Descripción del caso: Varón 17 años, sin antecedentes familiares de NF1. Diagnóstico con 9 meses tras sospecha al presentar desde nacimiento manchas café con leche. Con 22 meses aumento tamaño extremidad inferior derecha (EID) confirmándose neurofibroma plexiforme pantorrilla derecha. Escoliosis. Continúa crecimiento EID, programando tratamiento quirúrgico paliativo. Gran hipertrofia, alteraciones cutáneas y vasculares.

Exploración y pruebas complementarias: Examen físico: manchas color café con leche (7 en total), multiformes, con diámetro 5- 60 mm, tumores subcutáneos múltiples en diferentes regiones. Cicatriz quirúrgica en EID con neurofibroma plexiforme gigante. Exámenes complementarios: Oftalmología: FO normal. No nódulos de Lisch. Ecografía abdominal: normal. RM cerebral: hamartomas.RM pierna derecha: neurofibroma plexiforme sin afectación tibia ni peroné.

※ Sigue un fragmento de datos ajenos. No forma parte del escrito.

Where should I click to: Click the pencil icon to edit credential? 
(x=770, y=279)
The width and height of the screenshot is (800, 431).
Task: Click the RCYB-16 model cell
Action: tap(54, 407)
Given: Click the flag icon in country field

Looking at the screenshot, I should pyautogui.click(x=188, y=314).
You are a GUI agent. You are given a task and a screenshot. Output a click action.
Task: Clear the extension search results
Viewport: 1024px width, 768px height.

Juicio clínico: Incidencia de 1 por 3.000 recién nacidos. Prevalencia de 1 por 50.000 habitantes, proporción elevada de nuevas mutaciones. Generalmente, diagnóstico durante niñez, por existencia de antecedentes familiares y manifestaciones cutáneas, como manchas marrón claro y neurofibromas. Típico cifoescoliosis, en relación con degeneración cuerpos vertebrales. También trastornos aprendizaje y comportamiento, crisis convulsivas. Tratamiento debe ser individualizado. Depende factores: localización tumor, existencia dolor, desfiguración importante, afectación funcional y velocidad crecimiento. Opciones van desde observación, resección quirúrgica y el uso de quimioterapia. El tratamiento debe ser individualizado. Depende de varios factores: localización, si causa dolor o desfiguración importantes, si afecta la función y velocidad de crecimiento. Las opciones van desde la observación, la resección quirúrgica parcial o total y el uso de quimioterapia.

Diagnóstico diferencial: El 10% población presenta una o dos manchas café con leche. Diagnóstico diferencial incluye otras formas neurofibromatosis, enfermedades con manchas café con leche o lesiones pigmentarias con crecimiento anormal.

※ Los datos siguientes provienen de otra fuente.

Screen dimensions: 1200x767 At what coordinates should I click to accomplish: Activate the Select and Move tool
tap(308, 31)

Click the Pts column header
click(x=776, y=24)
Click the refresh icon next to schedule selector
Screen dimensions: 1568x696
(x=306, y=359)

Comentario final: Neurofibromatosis fue popularizada en 1971 por novela y película “Elephant man". Aspecto psicológico deformidades es elemento muy importante en difícil manejo. Requiere seguimiento regular clínico y de imagen para determinar evolución y prevenir complicaciones: ceguera por glioma nervio óptico, malignizaciones de lesión (transformación sarcomatosa). Consejo genético, aislamiento genómico y avances genética molecular permiten mejorar diagnóstico prenatal.

Bibliografía

1. Theos A, Korf BR. Pathophysiology of neurofibromatosis type 1. Ann Intern Med. 2006;144:842-9.
2. World Heath Organization Classification of Tumors: pathology and genetics: head and neck tumors. Lyon: IARC Press, 2005.

Palabras clave: Neurofibromatosis tipo 1. Tumor blando. Enfermedad hereditaria.